## SELECTION
* * * * * * *
For an individual earning ₹15 LPA, the default new tax regime limits total tax liability to ₹97,500 by applying a ₹75,000 standard deduction. The old regime requires a higher outgo of ₹2,57,400 unless the filer can claim over ₹5.43 lakh in investment and rent deductions.
NEW DELHI — Salaried individuals earning an annual gross income of ₹15 lakh are facing a critical financial choice as they structure their declarations under the formal operationalization of the new Income Tax Act, 2025. Following the structural updates initially established by the Ministry of Finance, data verified by central tax planners on Wednesday, June 24, 2026, reveals that the default new tax regime offers a substantial, hassle-free tax reduction for middle-to-upper-middle-income brackets. However, standard mathematical modeling shows that the choice between the traditional tax track and the updated default framework depends heavily on a taxpayer’s ability to claim major localized exemptions.
The Default Mathematics: Zero Investment vs. Maximum Slabs
Under the direct tax updates maintained for the active financial year, the new tax regime continues to utilize expanded progressive slices that lower the immediate liability for general earners. For a corporate employee with a gross CTC of ₹15,00,000, the new framework automatically applies an enhanced standard deduction of ₹75,000.
* * * * * * *
## MATERIAL
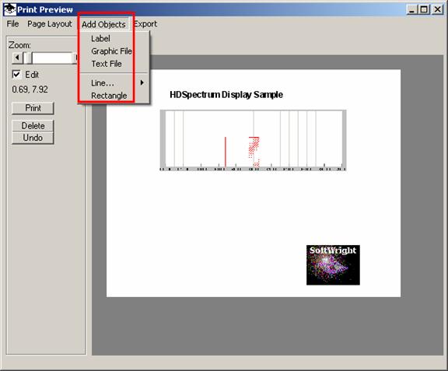Maximize the Print Preview window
* * * * * * *
## INSTRUCTIONS
**1.** Reproduce the tax regime article word for word, starting at "For an individual" and ending at "and rent deductions.".
**2.** Summarize the tax regime article in two sentences.
The lines have no part in this work.

## RESULTS FOR EACH TASK
**1.**
For an individual earning ₹15 LPA, the default new tax regime limits total tax liability to ₹97,500 by applying a ₹75,000 standard deduction. The old regime requires a higher outgo of ₹2,57,400 unless the filer can claim over ₹5.43 lakh in investment and rent deductions.

**2.** For a salaried individual earning ₹15 lakh a year, the default new tax regime applies a ₹75,000 standard deduction and limits total tax liability to ₹97,500, while the old regime requires ₹2,57,400 unless the filer can claim over ₹5.43 lakh in investment and rent deductions. Data verified by central tax planners on June 24, 2026, shows the new regime offers a substantial, hassle-free reduction, though the choice between the two depends heavily on a taxpayer's ability to claim major exemptions.